Dataset records -
○ ○ ○ ○

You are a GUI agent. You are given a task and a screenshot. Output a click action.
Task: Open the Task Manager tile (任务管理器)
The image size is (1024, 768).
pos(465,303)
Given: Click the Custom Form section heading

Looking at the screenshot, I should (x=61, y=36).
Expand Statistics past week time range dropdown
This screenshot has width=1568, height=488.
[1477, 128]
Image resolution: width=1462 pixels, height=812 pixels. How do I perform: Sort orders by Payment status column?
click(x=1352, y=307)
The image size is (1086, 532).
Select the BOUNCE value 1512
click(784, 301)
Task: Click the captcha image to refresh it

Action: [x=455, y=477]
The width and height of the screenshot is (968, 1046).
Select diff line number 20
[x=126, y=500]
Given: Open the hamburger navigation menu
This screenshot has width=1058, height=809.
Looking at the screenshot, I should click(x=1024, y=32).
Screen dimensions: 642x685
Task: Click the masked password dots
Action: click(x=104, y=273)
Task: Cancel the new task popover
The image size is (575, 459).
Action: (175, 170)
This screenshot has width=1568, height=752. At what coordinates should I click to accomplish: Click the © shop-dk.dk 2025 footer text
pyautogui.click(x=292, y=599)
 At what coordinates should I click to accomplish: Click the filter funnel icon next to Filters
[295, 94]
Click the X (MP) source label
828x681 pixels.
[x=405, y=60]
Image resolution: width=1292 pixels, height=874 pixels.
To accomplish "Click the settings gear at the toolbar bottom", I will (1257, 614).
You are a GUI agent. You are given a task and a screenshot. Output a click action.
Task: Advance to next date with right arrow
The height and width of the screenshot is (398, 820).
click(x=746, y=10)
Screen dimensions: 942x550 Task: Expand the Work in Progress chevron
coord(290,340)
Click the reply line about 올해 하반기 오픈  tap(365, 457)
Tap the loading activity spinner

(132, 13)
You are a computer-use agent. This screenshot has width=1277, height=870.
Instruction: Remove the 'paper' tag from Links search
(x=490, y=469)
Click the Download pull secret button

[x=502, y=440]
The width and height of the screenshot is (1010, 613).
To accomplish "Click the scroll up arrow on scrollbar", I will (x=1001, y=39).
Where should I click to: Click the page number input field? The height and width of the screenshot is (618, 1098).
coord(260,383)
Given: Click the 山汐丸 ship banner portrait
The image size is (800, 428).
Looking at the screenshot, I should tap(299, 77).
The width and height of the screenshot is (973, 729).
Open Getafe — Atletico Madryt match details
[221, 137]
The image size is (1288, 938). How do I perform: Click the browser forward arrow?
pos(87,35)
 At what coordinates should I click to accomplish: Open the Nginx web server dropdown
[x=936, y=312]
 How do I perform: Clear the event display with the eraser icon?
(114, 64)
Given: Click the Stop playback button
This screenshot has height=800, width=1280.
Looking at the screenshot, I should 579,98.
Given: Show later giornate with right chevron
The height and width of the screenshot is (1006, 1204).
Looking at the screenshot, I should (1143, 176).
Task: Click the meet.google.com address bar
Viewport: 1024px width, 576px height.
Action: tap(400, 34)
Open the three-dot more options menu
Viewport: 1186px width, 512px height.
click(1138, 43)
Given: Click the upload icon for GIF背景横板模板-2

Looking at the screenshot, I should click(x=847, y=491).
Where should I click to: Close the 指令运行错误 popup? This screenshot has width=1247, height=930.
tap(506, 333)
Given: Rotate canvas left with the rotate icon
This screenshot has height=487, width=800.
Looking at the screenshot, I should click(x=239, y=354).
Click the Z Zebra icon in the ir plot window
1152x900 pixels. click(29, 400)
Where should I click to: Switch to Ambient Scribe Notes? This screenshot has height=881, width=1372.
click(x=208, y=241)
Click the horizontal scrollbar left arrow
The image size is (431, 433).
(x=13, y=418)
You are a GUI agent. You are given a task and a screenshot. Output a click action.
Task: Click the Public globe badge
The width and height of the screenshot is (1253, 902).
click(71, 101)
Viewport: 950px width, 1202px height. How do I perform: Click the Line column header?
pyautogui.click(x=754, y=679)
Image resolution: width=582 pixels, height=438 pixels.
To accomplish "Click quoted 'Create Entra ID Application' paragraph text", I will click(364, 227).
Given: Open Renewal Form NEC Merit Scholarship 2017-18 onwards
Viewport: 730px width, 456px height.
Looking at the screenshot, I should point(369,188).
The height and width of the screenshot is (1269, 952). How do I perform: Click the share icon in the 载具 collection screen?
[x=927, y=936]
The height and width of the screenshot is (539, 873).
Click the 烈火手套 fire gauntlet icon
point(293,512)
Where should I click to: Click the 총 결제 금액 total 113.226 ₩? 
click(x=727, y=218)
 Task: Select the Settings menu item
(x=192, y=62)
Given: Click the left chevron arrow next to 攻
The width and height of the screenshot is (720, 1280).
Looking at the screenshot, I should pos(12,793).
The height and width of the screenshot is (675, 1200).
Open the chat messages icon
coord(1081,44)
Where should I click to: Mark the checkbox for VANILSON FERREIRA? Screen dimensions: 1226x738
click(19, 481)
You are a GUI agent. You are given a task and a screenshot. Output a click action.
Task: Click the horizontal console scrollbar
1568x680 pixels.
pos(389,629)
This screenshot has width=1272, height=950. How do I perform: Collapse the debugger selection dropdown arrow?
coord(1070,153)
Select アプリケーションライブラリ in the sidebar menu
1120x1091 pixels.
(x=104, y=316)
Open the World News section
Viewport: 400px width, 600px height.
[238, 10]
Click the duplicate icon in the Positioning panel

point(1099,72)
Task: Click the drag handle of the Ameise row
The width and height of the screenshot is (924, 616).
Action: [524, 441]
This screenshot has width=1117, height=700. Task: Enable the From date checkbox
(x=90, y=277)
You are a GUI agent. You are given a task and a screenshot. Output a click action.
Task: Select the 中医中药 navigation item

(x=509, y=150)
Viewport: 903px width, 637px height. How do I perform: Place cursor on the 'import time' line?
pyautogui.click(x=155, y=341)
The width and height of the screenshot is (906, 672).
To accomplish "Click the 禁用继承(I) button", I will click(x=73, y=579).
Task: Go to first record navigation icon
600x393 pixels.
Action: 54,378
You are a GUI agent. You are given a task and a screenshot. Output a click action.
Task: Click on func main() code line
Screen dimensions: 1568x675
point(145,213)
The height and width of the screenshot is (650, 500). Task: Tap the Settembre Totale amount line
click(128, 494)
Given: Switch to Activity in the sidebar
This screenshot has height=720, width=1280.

○ ○ ○ ○

Problem to work on - Reply with one number only: how many lines of the listing hold "horizontal"?

Reply - 2